Acute intermittent porphyria (AIP) is an autosomal dominant disorder with incomplete penetrance, caused by a deficiency of porphobilinogen deaminase (PBG-D) enzyme and characterised by acute neuropathic attacks. High prevalence is known in Sweden and in other areas of Europe. In Spain AIP occurs with very low prevalence but it may be underestimated. Material: Since 1992 fourteen patients with PAI attended the Hospital Clinic of Barcelona. We present the clinical, biochemical, enzymatic and genetic analysis of 8 of these patients and 17 close relatives. Methods: We analysed (a): urinary excretion of porphobilinogen (PBG) and delta-aminolevulinic acid (ALA); (b) erythrocyte PBG-D activity; (c) DNA analysis through SSCP and sequencing the PBG-D gene.

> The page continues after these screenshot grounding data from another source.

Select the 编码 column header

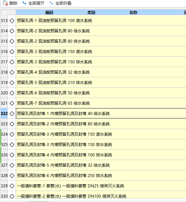[49, 12]
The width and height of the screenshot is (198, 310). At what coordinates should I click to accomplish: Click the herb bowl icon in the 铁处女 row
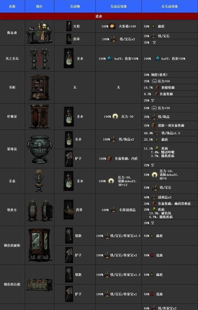point(69,210)
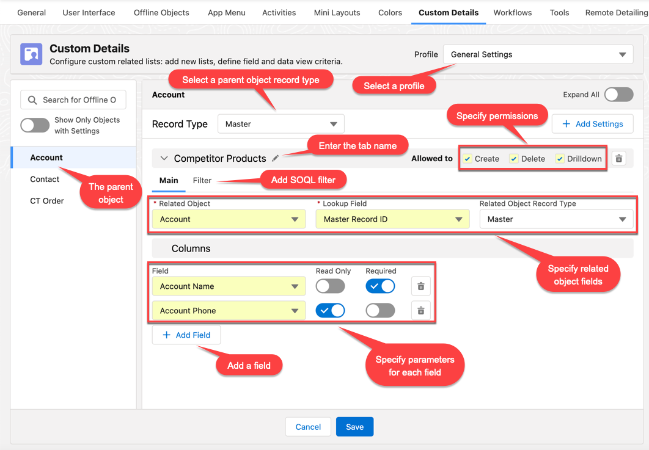Click the search magnifier in the objects panel

tap(31, 100)
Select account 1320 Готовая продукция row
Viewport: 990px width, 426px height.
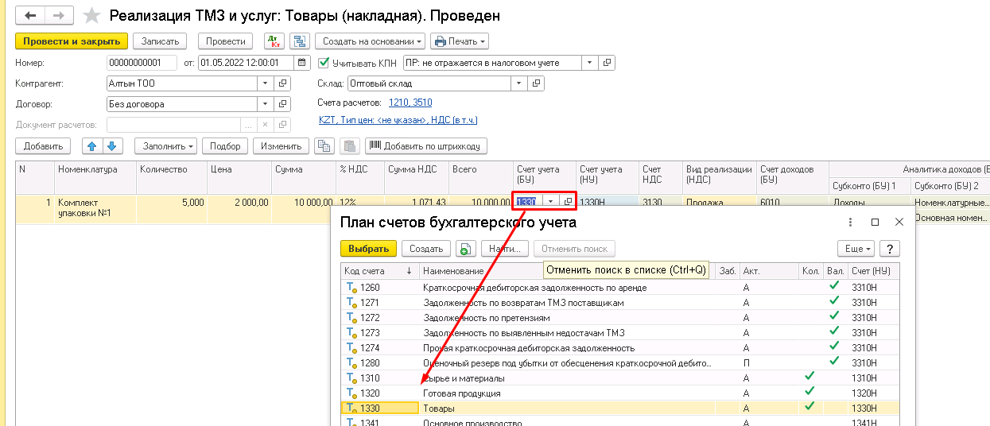461,393
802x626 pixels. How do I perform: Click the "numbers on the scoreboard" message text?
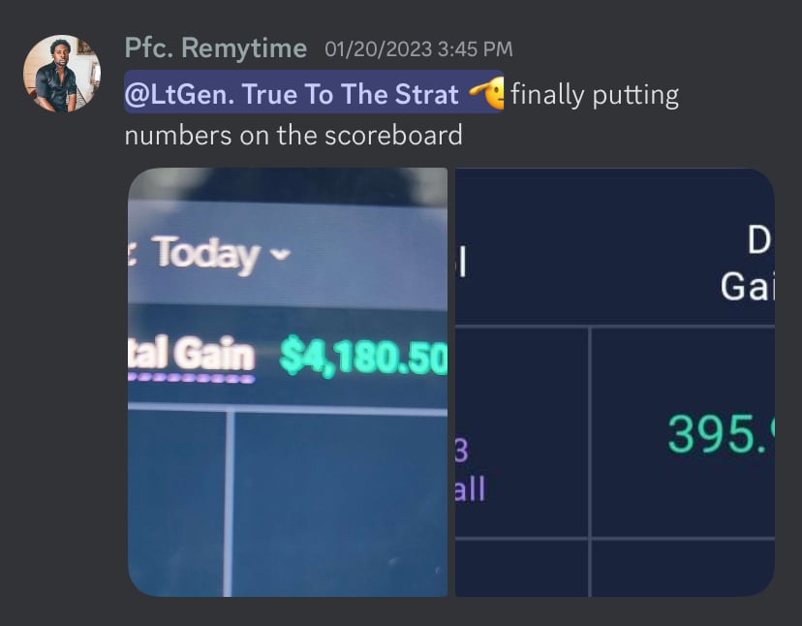click(x=293, y=135)
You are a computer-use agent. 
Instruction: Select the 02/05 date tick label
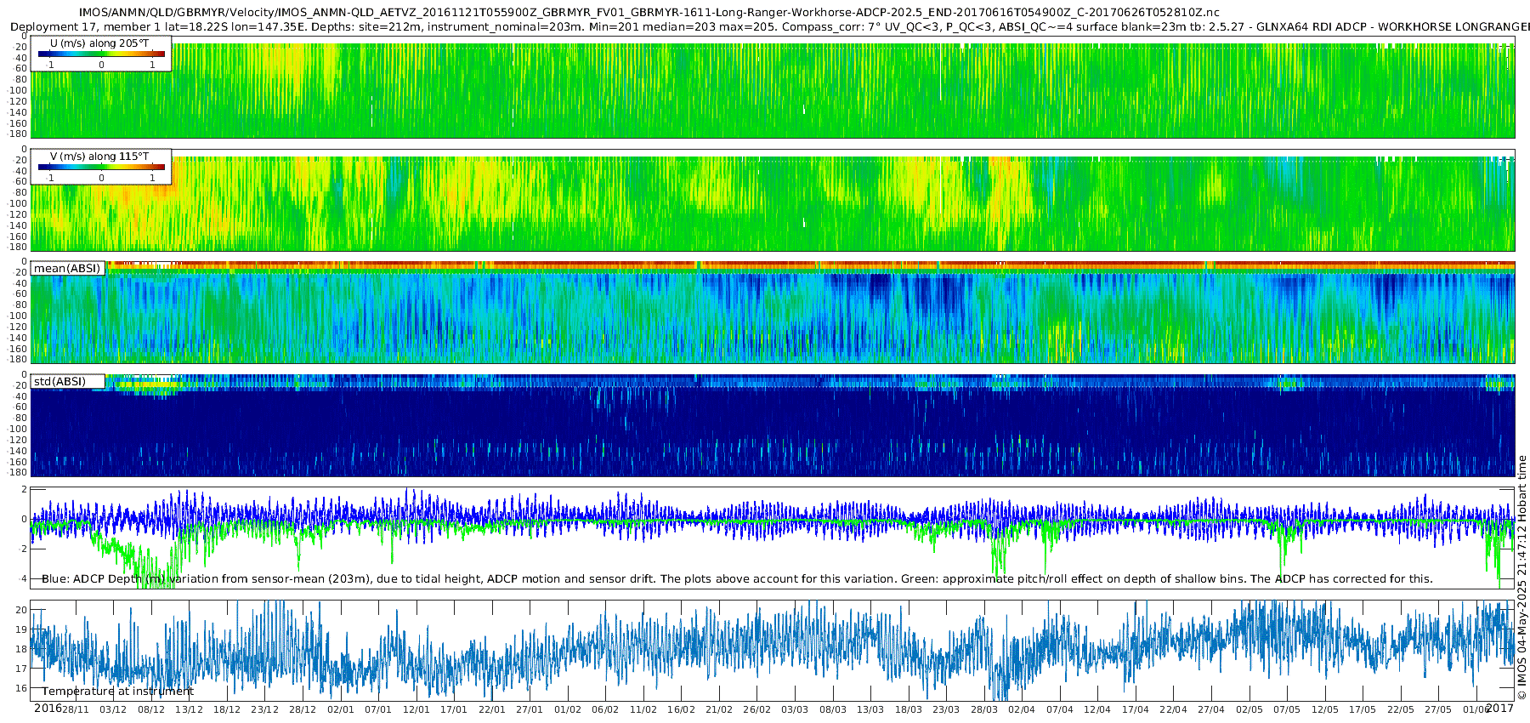(x=1249, y=709)
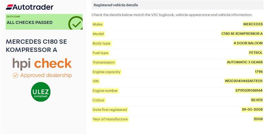The image size is (266, 134).
Task: Click the AUTOMATIC 5 GEARS transmission value
Action: (x=244, y=62)

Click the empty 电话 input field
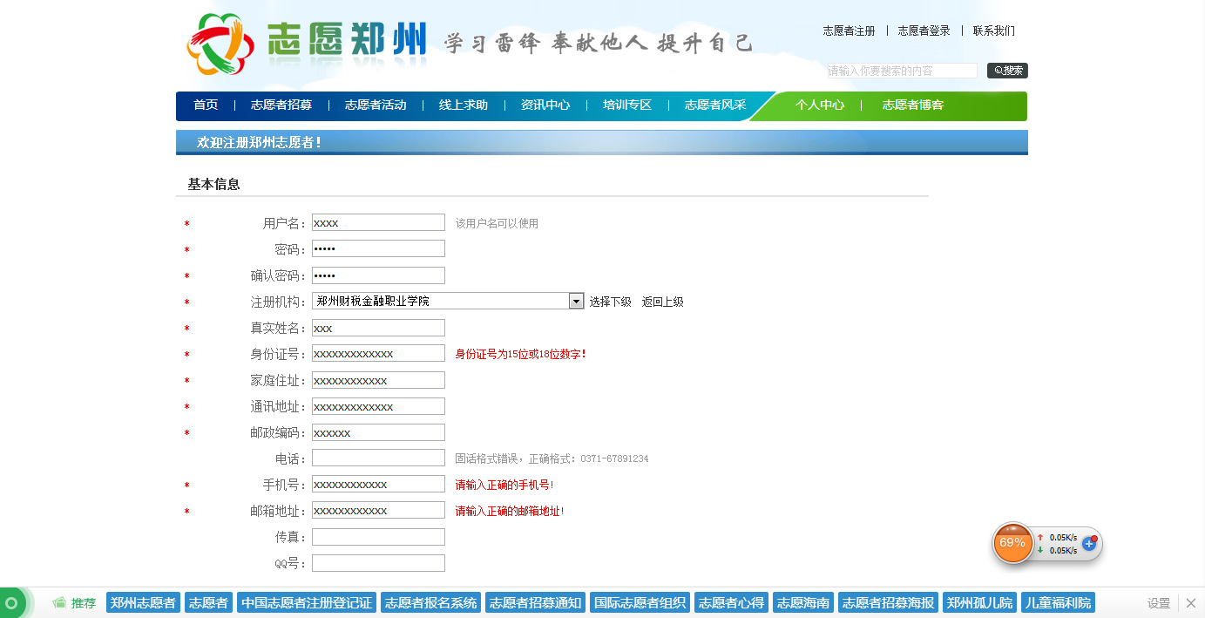click(378, 458)
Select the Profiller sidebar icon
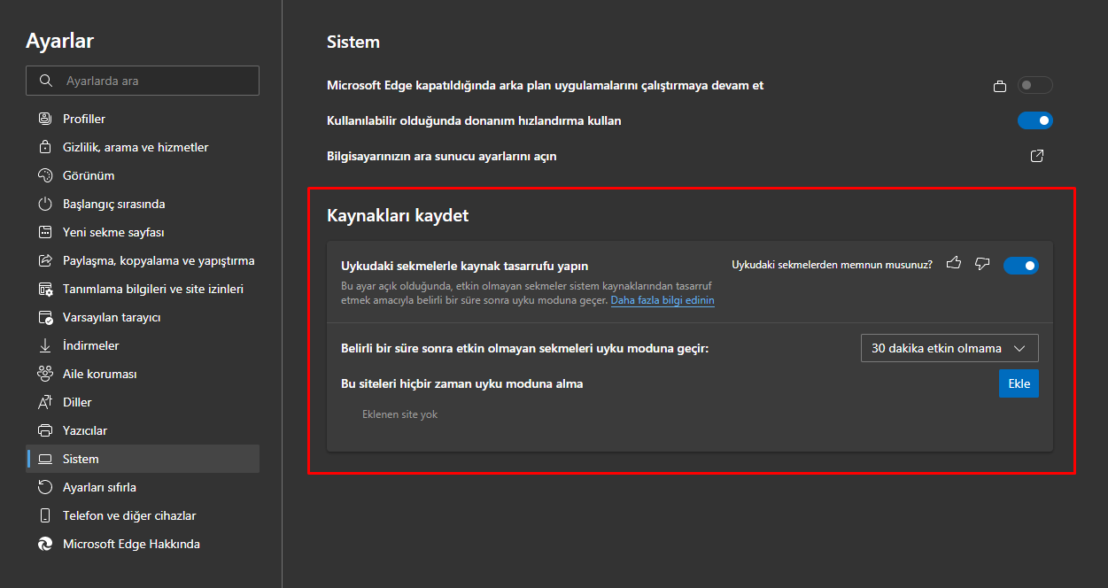Screen dimensions: 1108x588 coord(44,118)
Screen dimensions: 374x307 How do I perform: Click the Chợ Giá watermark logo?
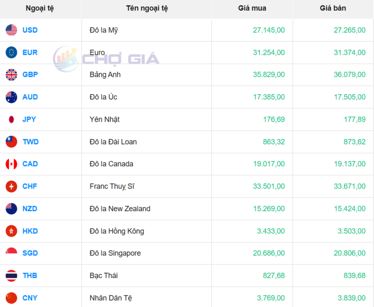pyautogui.click(x=106, y=59)
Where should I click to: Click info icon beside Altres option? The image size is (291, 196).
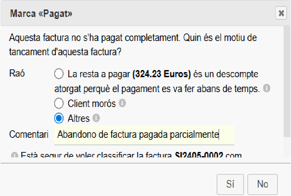point(96,118)
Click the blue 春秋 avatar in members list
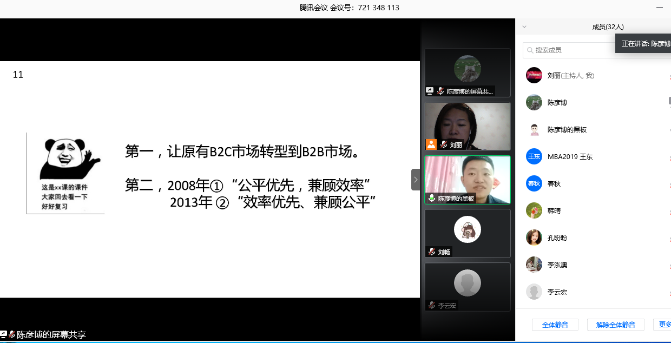 coord(534,183)
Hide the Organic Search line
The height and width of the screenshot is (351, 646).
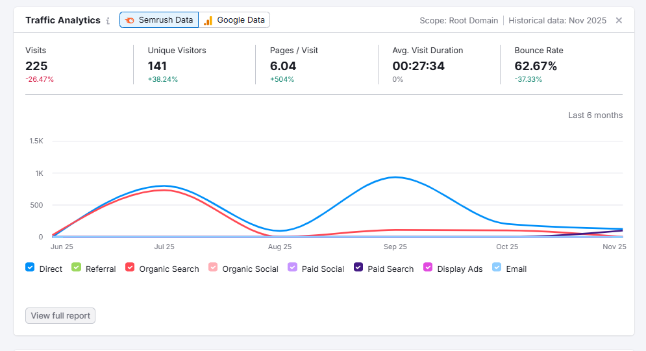130,267
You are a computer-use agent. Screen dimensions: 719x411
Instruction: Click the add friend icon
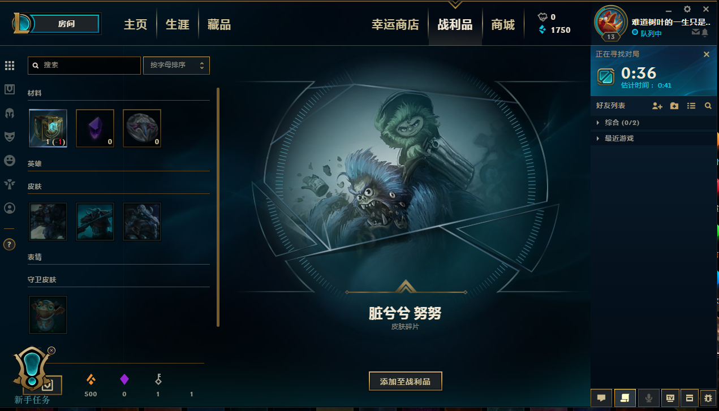pyautogui.click(x=657, y=106)
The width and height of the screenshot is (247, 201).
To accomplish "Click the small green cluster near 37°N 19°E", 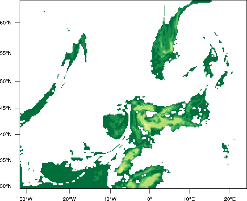I will 226,149.
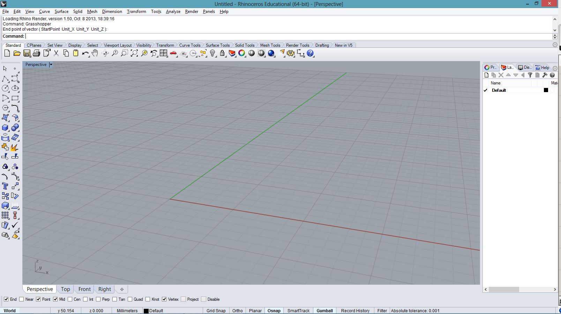Open the Millimeters units selector in status bar

(127, 311)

Results: Increased PBG and ALA urinary excretion and decreased erythrocyte PBG-D activity were observed in all the AIP patients. Moreover, seven cases of asymptomatic AIP were found in the relatives by means of these techniques. Five PBG-D gene mutations have been identified. Three of the mutations detected in four of the families have been previously reported in other countries (730delCT in exon 12, 340insT and G11R in exon 7). Two of the mutations identified correspond to novel mutations; one of them is present in 3 of the 8 families studied (37.5%). A strong correlation between the presence of any of the mutations and a low PBG-D activity has been observed. Conclusions: The prevalence of AIP in Spain may be much higher than previously estimated. Therefore porphyrin, enzymatic and genetic analysis must be performed in the relatives in order to detect asymptomatic carriers. AIP in Spain is also a heterogeneous disease and two novel mutations have been identified, one of them could be particularly prevalent in this area.